Working data =

---

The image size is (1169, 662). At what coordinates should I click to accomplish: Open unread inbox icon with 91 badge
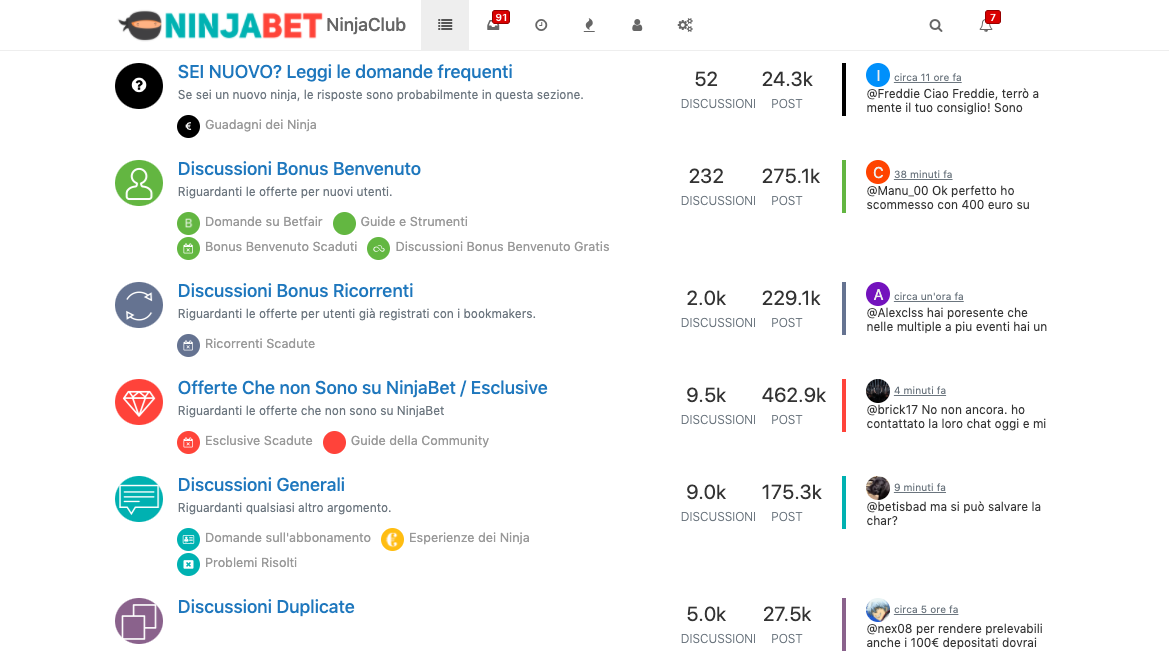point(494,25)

---

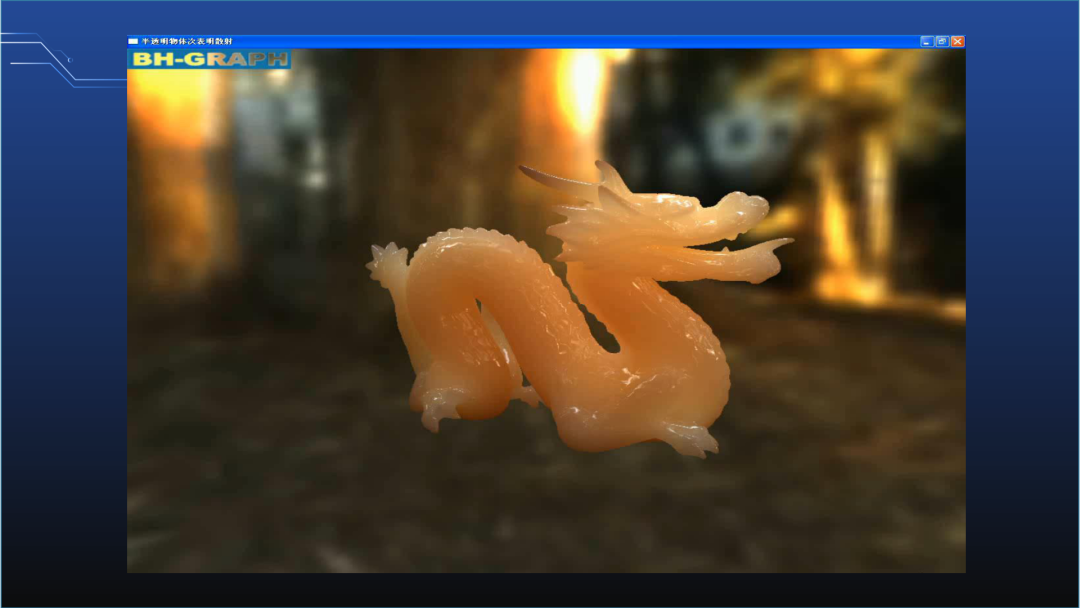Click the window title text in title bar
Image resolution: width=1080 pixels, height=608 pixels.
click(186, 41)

---

Goal = Could you lay out the records as a Markdown table with the columns Row and Line, starting at the line that contains "The image size" and ending at the line that contains "point(494,25)"? Skip blank lines and leave the pictures out.

The output =
| Row | Line |
|---|---|
| 1 | The image size is (1169, 662). At what coordinates should I click to accomplish: Open unread inbox icon with 91 badge |
| 2 | point(494,25) |